Con il braccio sinistro mi scuoti riportandomi alla realtà, con una dolcezza che ho piacere a riscoprire in gesti piccolissimi come questo, ogni volta che non ci pensi e non mi guardi.
Apro gli occhi e ti sorrido, racconto divertita che ti sei addormentato con la bocca aperta. Poi, come un segreto inconfessabile, taccio i baci che ti ho incastrato tra i denti, sotto la lingua molle e la saliva della notte.
«Stanotte mi ha scritto Marina» dico invece, rapidamente e sottovoce, mentre cerchi di infilarti i jeans al bordo del letto. Non ti volti ma ti fermi, continui a cercare la gamba sinistra senza riuscirci. A volte sembri un bambino, mi spaventi.
«Mi ha scritto una lettera lunghissima. Dice che a Belgrado c’è freddo, che nei prossimi giorni è prevista neve. Ha tirato fuori dall’armadio il cappotto di sua nonna ma non riesce ad indossarlo, ha la fodera interna scucita, non riesce mai a trovare i buchi giusti per infilarci le braccia. Perde tempo e invece la vita va velocissima intorno a lei.»

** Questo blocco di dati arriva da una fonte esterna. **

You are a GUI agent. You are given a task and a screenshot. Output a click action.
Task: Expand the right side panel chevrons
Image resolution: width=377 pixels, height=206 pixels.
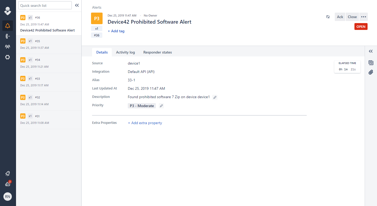(x=371, y=51)
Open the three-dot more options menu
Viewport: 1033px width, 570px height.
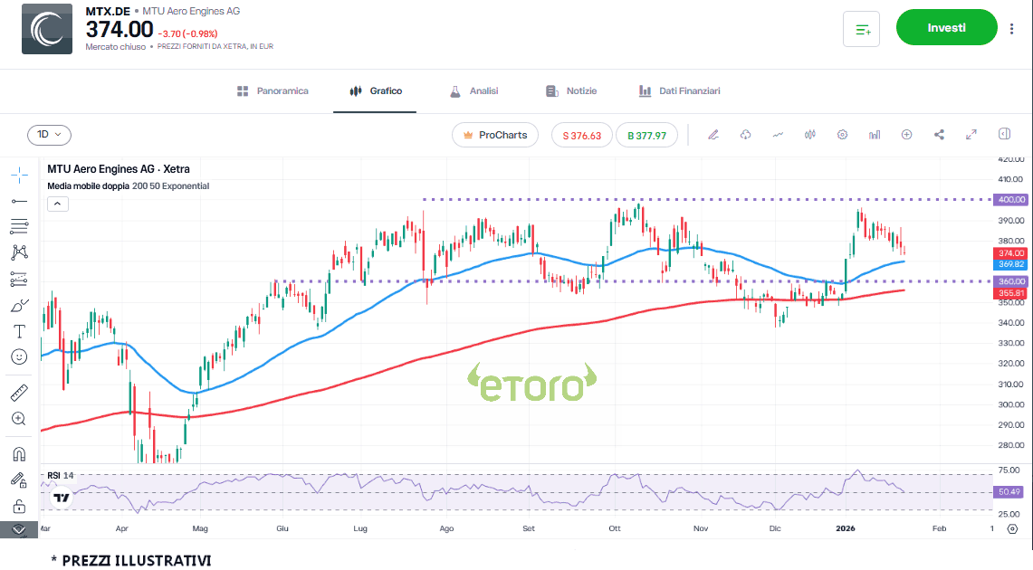click(1011, 28)
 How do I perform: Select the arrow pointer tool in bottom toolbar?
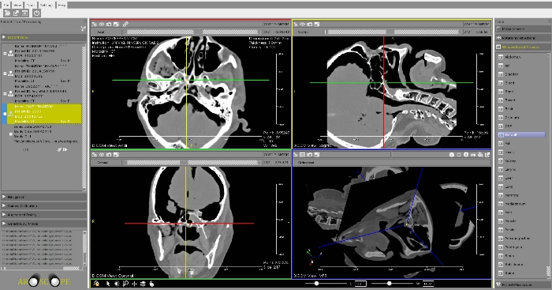click(108, 284)
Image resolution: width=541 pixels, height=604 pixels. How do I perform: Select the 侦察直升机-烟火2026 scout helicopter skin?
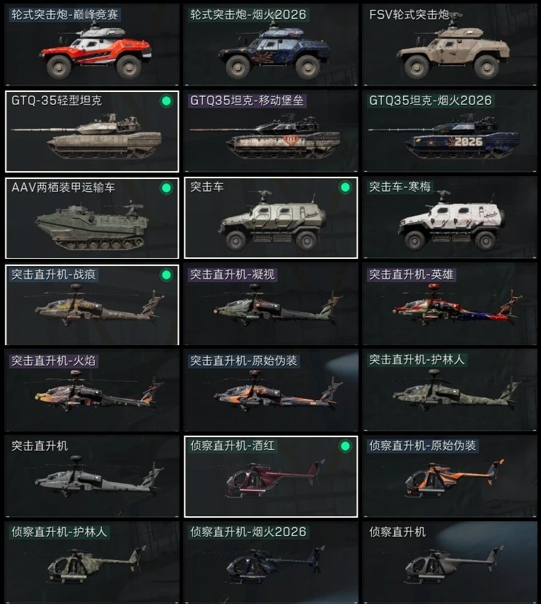(271, 563)
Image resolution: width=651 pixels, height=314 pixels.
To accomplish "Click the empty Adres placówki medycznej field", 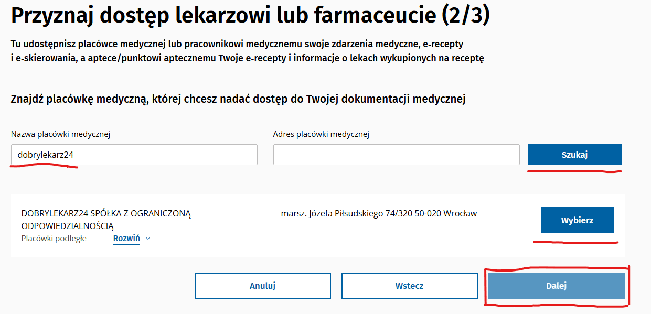I will 396,155.
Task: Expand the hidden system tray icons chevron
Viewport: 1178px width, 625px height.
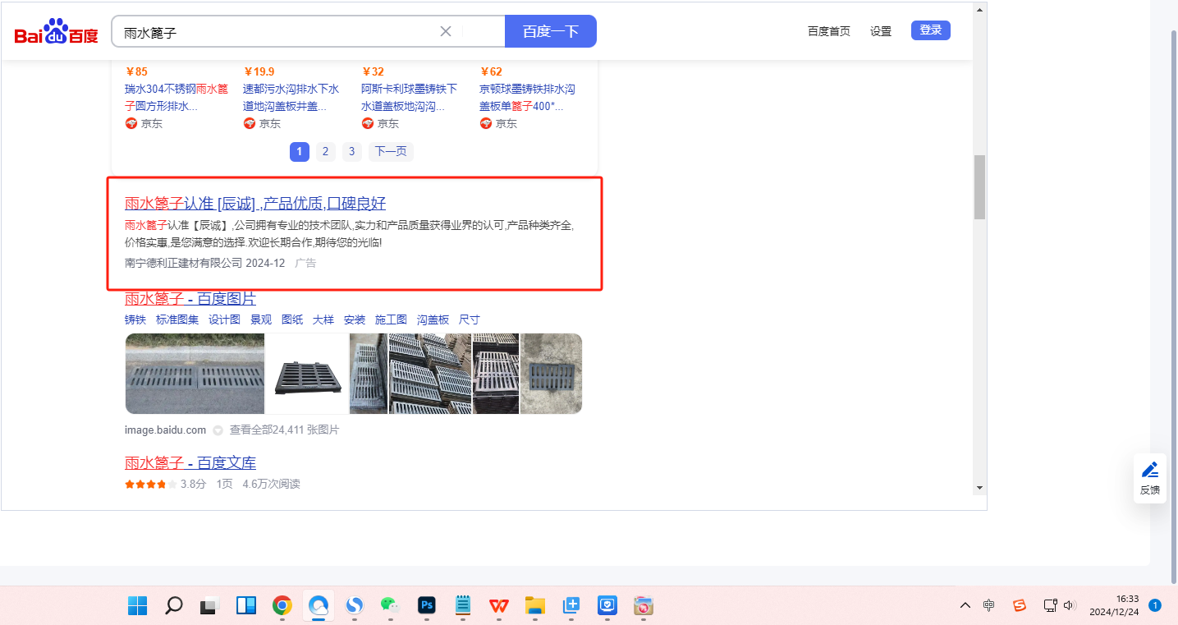Action: pos(965,605)
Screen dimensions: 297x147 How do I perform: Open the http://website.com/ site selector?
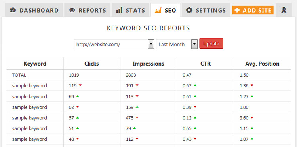[114, 44]
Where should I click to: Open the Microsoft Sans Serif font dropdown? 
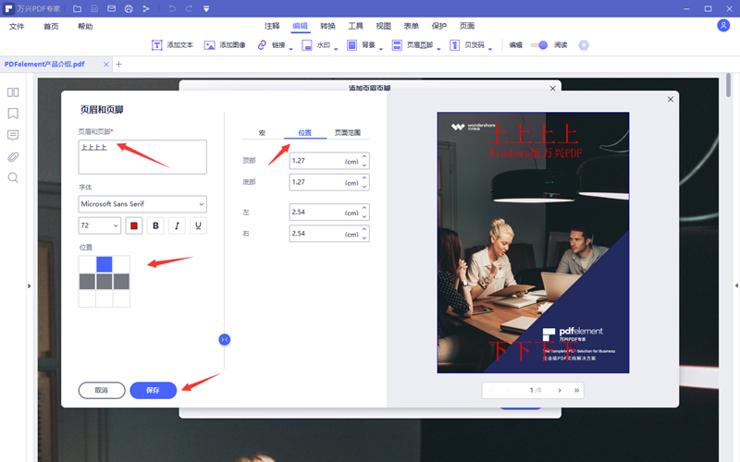[142, 203]
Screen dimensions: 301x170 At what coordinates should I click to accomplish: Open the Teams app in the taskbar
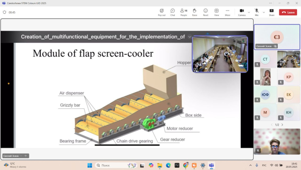pos(212,165)
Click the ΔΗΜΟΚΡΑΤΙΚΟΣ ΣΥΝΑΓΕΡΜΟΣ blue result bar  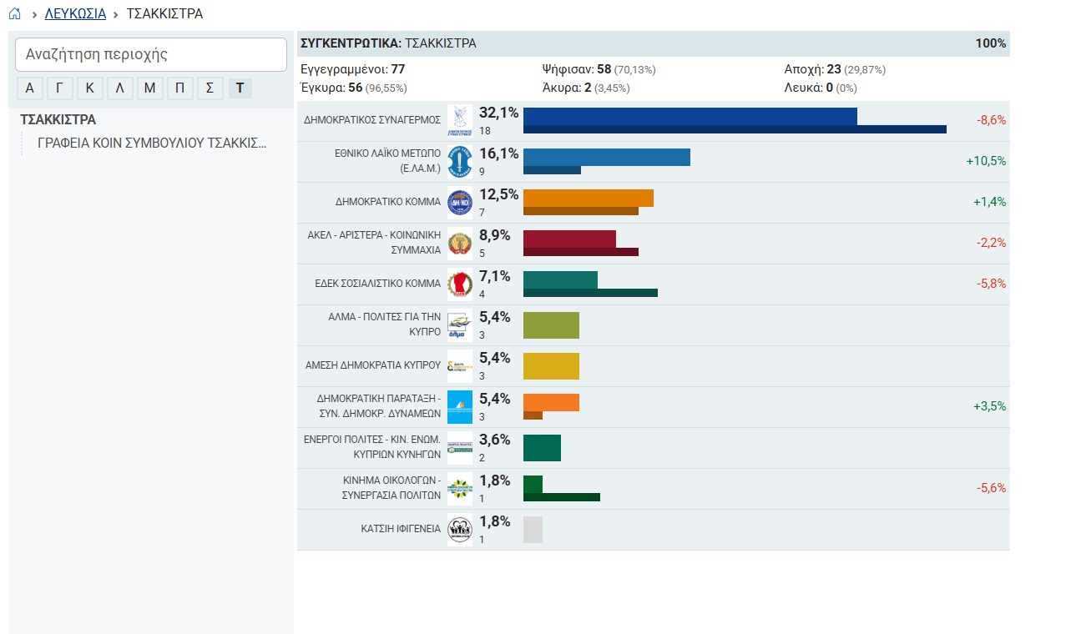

Finalmente riesci ad infilarti quei cazzo di pantaloni ed esci dalla stanza, come ogni volta che ti parlo di qualcosa che non conosci e che non ti piace: scappi.
Quando ho conosciuto Marina aveva diciassette anni, io qualcuno in più, frequentavo già l’università. Conservava suo padre e suo fratello maggiore nel retro degli occhi per colpa di Milosevic e me ne aveva parlato seduta a gambe incrociate sopra del terriccio umido, sotto un manto di stelle curiose e indagatrici. È rimasta tutta la notte accanto a me, senza spostarsi di un millimetro, con quel suo nome parlante che sa di foresta, di corse adolescenziali nei boschi e bacche colte alle sei mattina con le mani rosse come la vita ad ottobre; finché alzando contemporaneamente i nostri occhi non ci è caduta addosso una stella incandescente e ci è venuto da ridere e poi da piangere nello stesso straziante momento.
Prima di tornare a Belgrado mi lasciò un bigliettino ripiegato su sé stesso nel fondo dello zaino, scritto in un inglese magistrale, accertandosi che riuscissi a capirne ogni singola parola.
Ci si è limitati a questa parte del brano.